*YOUR GOAL*
The copy has to match the records word for word and include no pictures.

== == ==

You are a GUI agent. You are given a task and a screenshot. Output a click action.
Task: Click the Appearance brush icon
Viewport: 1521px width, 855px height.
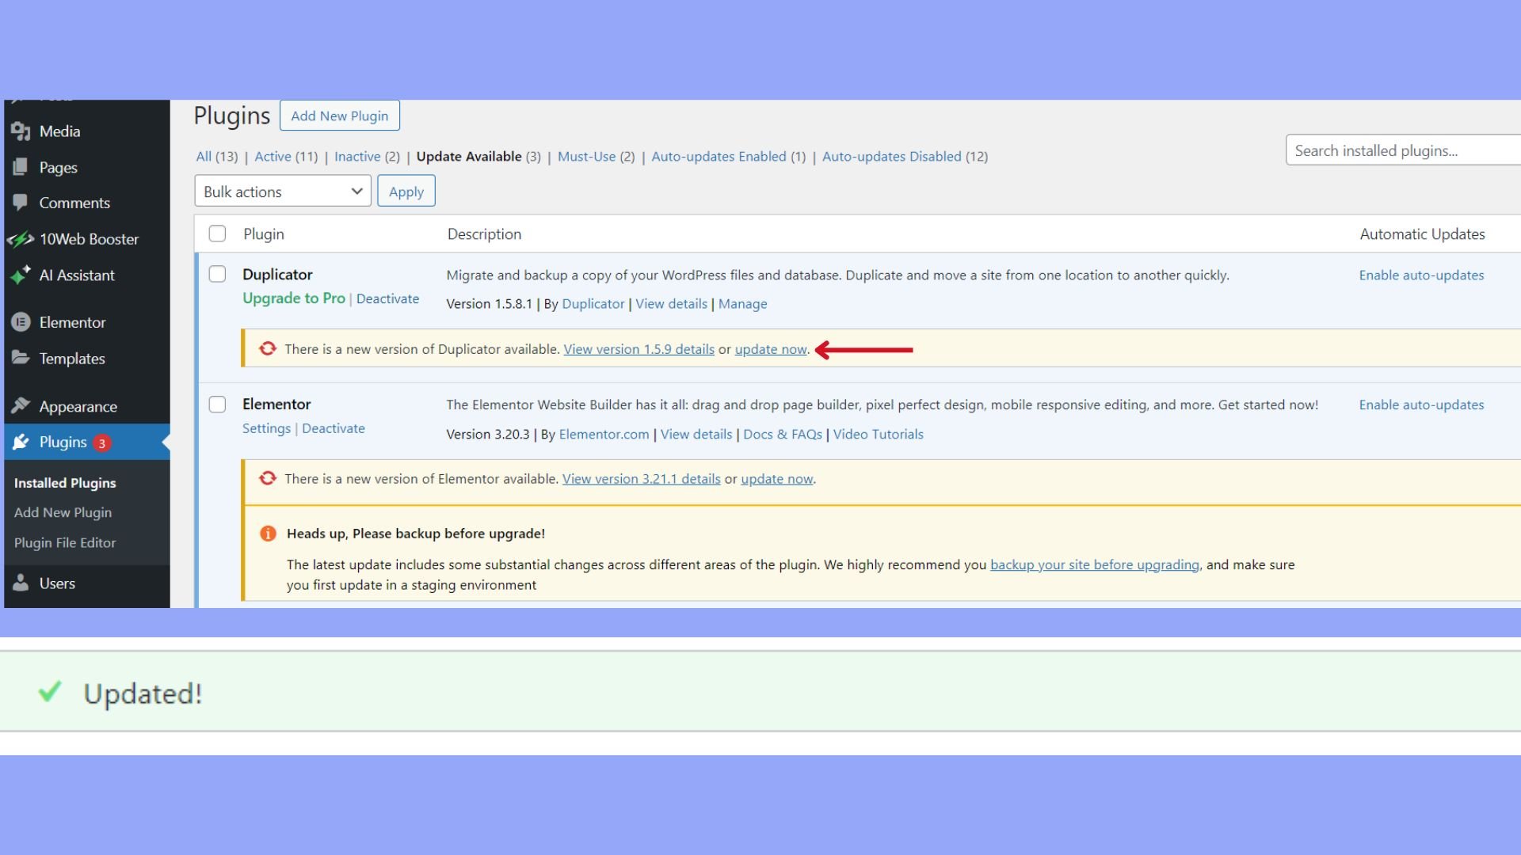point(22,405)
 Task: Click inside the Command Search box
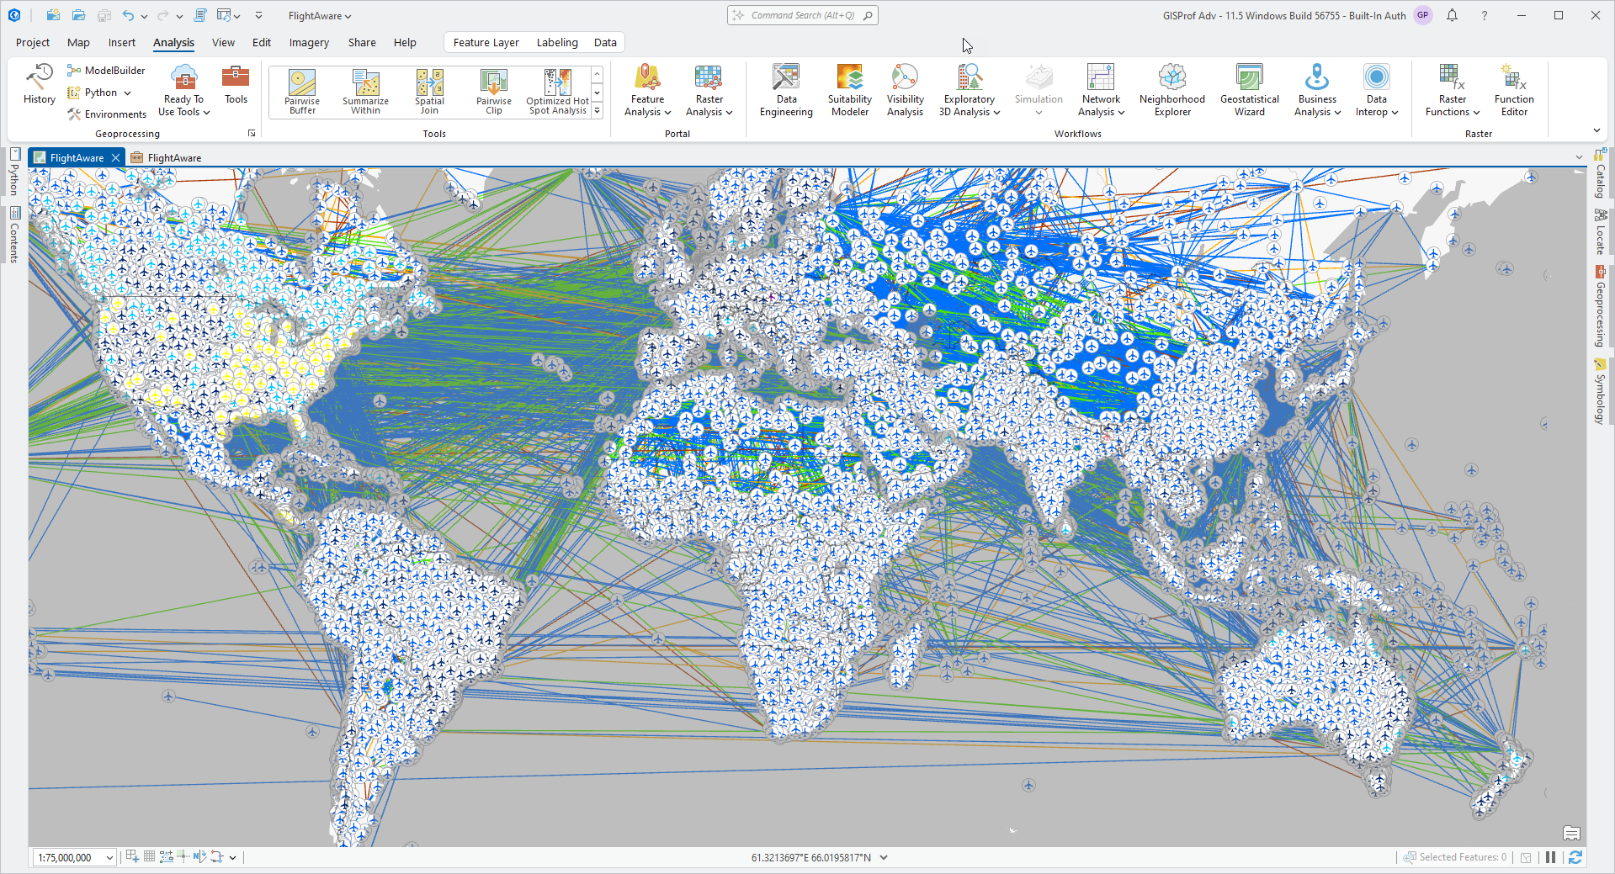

== == ==

*SOLUTION TO THE EXERCISE*
You are a GUI agent. You are given a task and a screenshot. Output a click action.
Task: Click the Appearance brush icon
Viewport: 1521px width, 855px height.
point(22,405)
 Task: Click inside the Command Search box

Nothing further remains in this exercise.